▶ **Page**:
.....
Problem: we will implement a program to convincingly imitate William Shakespeare. To do this we will develop an n-gram language model.

Requirements: write a Python program that counts the occurrences of words in THE COMPLETE WORKS OF WILLIAM SHAKESPEARE. You will need to appropriately tokenize the text using NLTK. Your program should support at least a trigram model (i.e. two words followed by a third), but ideally will be parameterized to accept any value of n. The output of your program should be one sentence generated by the trained model.

In [8]:
import nltk
import requests
import random
import sys

In [9]:
nltk.download('punkt_tab')

[nltk_data] Downloading package punkt_tab to /root/nltk_data...
[nltk_data]   Unzipping tokenizers/punkt_tab.zip.


True

In [10]:
#Build an n-gram model as a dictionary mapping (n-1)-tuples (prefixes) to a dictionary of following words and their counts.
def build_ngram_model(tokens, n):
    model = {}
    for i in range(len(tokens) - n + 1):
        prefix = tuple(tokens[i:i+n-1])
        next_word = tokens[i+n-1]
        if prefix not in model:
            model[prefix] = {}
        model[prefix][next_word] = model[prefix].get(next_word, 0) + 1
    return model


In [11]:
#Given a dictionary mapping items to weights, choose an item at random with probability proportional to its weight.
def weighted_choice(choices):
    total = sum(choices.values())
    r = random.uniform(0, total)
.....
▶ **Set exercise**:
Please copy the whole n-gram notebook text above, word for word and line for line.
.....
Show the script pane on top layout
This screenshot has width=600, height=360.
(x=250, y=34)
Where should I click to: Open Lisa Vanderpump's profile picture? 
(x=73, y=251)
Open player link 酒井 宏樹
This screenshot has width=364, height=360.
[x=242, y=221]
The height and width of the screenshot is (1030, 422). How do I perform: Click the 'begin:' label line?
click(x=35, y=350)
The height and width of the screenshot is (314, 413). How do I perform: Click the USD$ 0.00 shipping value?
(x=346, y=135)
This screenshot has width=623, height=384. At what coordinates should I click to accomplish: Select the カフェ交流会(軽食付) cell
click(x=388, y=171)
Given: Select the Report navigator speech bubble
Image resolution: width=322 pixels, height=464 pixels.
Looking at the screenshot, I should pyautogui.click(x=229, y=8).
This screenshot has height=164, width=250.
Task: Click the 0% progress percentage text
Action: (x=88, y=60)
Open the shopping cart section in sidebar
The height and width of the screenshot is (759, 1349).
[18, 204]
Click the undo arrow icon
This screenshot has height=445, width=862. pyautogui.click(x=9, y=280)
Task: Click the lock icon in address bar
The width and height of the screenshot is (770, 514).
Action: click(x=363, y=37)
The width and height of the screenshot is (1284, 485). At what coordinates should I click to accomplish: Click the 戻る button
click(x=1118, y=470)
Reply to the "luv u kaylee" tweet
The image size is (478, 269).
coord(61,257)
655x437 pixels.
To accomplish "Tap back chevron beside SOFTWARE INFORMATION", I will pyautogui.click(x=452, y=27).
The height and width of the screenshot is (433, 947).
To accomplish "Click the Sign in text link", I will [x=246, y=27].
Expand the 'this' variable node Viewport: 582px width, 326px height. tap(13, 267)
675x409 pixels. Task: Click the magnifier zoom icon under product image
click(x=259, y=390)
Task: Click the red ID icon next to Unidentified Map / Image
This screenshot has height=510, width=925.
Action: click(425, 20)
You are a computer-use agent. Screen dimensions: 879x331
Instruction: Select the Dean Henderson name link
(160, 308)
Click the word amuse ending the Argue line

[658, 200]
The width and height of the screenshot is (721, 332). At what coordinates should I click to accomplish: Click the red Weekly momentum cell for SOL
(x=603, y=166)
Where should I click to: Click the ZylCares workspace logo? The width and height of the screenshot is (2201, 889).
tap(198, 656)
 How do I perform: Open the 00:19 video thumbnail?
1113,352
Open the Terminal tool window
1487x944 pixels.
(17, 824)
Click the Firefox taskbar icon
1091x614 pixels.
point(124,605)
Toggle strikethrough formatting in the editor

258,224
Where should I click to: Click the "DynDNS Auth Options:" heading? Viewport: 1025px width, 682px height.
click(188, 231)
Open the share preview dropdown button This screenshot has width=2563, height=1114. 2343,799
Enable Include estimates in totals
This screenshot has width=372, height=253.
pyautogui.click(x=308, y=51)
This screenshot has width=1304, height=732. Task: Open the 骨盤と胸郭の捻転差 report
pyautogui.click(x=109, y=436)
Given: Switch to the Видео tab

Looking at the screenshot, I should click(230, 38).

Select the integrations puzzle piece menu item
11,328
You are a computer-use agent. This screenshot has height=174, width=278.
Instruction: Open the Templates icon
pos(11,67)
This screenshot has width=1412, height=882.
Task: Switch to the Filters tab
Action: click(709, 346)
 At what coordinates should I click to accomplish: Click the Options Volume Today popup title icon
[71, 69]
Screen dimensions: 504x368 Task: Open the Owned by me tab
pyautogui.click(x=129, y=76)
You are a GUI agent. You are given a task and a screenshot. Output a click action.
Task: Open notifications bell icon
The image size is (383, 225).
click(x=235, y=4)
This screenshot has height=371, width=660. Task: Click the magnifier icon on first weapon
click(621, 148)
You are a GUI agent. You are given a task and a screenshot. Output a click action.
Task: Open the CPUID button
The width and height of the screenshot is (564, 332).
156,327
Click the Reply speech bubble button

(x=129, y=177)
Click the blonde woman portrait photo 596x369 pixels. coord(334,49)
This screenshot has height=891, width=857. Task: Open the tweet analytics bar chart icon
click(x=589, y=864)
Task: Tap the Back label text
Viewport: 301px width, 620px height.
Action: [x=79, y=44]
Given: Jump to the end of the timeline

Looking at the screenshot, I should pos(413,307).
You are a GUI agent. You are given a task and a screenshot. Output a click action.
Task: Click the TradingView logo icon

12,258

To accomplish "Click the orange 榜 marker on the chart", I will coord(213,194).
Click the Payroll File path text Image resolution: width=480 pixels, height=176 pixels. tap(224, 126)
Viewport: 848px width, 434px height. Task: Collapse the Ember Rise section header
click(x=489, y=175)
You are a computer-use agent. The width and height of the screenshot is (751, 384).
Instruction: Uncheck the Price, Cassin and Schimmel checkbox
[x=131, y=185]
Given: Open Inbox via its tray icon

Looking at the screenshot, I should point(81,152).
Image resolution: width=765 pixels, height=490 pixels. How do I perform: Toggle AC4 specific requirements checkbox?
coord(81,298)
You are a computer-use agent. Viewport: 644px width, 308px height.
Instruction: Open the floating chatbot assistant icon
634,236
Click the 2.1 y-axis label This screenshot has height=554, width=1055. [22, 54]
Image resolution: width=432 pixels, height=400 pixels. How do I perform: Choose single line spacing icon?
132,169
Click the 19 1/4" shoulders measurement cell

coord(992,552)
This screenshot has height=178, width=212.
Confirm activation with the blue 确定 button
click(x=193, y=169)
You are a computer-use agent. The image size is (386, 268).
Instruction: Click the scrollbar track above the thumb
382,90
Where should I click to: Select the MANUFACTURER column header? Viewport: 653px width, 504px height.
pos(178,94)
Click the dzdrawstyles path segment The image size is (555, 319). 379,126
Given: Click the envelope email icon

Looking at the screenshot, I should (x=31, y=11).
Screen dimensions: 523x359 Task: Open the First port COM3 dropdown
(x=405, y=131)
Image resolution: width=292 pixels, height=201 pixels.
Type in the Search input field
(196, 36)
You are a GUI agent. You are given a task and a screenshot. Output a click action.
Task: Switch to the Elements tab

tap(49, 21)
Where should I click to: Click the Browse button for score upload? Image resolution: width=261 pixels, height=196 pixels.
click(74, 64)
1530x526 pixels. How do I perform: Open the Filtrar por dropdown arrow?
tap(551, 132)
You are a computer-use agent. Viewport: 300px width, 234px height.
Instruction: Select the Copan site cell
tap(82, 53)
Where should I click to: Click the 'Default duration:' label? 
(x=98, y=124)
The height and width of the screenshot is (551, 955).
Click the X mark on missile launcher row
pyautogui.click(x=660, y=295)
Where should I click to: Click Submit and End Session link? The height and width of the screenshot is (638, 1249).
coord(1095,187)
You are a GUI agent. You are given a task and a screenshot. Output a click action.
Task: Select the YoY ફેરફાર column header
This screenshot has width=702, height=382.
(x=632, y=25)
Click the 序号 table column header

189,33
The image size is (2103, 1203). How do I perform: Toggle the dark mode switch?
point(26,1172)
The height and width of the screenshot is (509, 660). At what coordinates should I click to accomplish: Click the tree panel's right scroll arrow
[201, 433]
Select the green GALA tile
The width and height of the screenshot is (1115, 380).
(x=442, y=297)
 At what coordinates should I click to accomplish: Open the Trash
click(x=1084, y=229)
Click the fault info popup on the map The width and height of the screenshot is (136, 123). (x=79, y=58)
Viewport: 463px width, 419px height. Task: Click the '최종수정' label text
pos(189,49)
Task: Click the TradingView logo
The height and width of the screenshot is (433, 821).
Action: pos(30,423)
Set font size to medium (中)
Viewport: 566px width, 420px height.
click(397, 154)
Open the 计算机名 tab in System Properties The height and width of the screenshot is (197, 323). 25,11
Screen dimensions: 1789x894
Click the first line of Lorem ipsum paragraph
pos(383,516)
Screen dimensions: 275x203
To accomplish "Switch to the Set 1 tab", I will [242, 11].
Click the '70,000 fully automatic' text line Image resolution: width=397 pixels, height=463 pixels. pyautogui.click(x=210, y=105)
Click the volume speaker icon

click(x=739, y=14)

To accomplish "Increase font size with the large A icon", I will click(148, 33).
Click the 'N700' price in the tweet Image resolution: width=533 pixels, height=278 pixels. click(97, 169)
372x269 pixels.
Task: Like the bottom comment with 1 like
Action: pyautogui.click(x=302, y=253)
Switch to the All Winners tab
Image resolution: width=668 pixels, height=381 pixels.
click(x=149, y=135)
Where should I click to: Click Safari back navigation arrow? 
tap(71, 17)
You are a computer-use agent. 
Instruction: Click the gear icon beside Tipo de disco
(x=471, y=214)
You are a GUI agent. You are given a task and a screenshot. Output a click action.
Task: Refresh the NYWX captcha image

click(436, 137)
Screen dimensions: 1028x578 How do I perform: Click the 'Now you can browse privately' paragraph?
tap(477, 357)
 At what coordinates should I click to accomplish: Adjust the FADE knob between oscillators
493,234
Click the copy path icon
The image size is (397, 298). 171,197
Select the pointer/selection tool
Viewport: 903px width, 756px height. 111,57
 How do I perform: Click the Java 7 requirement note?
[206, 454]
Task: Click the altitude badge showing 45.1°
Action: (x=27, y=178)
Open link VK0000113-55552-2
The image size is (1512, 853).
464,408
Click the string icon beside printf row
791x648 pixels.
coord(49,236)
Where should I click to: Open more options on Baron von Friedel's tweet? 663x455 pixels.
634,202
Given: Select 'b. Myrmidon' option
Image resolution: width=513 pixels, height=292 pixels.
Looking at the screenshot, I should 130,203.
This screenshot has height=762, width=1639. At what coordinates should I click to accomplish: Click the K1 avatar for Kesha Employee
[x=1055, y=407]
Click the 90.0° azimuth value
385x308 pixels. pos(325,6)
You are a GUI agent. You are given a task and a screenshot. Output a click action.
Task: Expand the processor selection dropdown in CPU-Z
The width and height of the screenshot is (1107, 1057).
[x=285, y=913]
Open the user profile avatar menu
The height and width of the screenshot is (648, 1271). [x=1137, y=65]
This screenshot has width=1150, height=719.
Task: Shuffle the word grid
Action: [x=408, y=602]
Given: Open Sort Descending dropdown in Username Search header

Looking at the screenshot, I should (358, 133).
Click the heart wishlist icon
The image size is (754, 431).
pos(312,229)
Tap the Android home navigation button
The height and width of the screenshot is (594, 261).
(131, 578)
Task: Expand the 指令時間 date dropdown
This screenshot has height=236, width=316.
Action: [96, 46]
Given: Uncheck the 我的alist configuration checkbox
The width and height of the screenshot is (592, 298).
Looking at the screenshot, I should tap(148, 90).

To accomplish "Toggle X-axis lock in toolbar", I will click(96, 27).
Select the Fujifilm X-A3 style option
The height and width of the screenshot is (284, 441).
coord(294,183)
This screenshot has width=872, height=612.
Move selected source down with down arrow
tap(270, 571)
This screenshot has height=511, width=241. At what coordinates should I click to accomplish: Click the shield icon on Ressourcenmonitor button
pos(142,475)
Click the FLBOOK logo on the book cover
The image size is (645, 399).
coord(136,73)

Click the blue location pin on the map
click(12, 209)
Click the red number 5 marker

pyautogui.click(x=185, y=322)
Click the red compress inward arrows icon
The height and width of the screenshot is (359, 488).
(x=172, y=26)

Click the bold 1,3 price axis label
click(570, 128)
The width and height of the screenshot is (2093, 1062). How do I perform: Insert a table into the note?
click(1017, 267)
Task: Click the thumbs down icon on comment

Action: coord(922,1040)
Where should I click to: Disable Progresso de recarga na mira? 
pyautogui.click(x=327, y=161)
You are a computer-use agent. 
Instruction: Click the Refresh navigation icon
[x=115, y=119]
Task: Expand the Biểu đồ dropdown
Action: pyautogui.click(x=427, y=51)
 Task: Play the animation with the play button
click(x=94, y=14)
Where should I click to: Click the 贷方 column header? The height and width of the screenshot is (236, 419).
.....
▶ **Response**:
Problem: we will implement a program to convincingly imitate William Shakespeare. To do this we will develop an n-gram language model.

Requirements: write a Python program that counts the occurrences of words in THE COMPLETE WORKS OF WILLIAM SHAKESPEARE. You will need to appropriately tokenize the text using NLTK. Your program should support at least a trigram model (i.e. two words followed by a third), but ideally will be parameterized to accept any value of n. The output of your program should be one sentence generated by the trained model.

In [8]:
import nltk
import requests
import random
import sys

In [9]:
nltk.download('punkt_tab')

[nltk_data] Downloading package punkt_tab to /root/nltk_data...
[nltk_data]   Unzipping tokenizers/punkt_tab.zip.


True

In [10]:
#Build an n-gram model as a dictionary mapping (n-1)-tuples (prefixes) to a dictionary of following words and their counts.
def build_ngram_model(tokens, n):
    model = {}
    for i in range(len(tokens) - n + 1):
        prefix = tuple(tokens[i:i+n-1])
        next_word = tokens[i+n-1]
        if prefix not in model:
            model[prefix] = {}
        model[prefix][next_word] = model[prefix].get(next_word, 0) + 1
    return model


In [11]:
#Given a dictionary mapping items to weights, choose an item at random with probability proportional to its weight.
def weighted_choice(choices):
    total = sum(choices.values())
    r = random.uniform(0, total)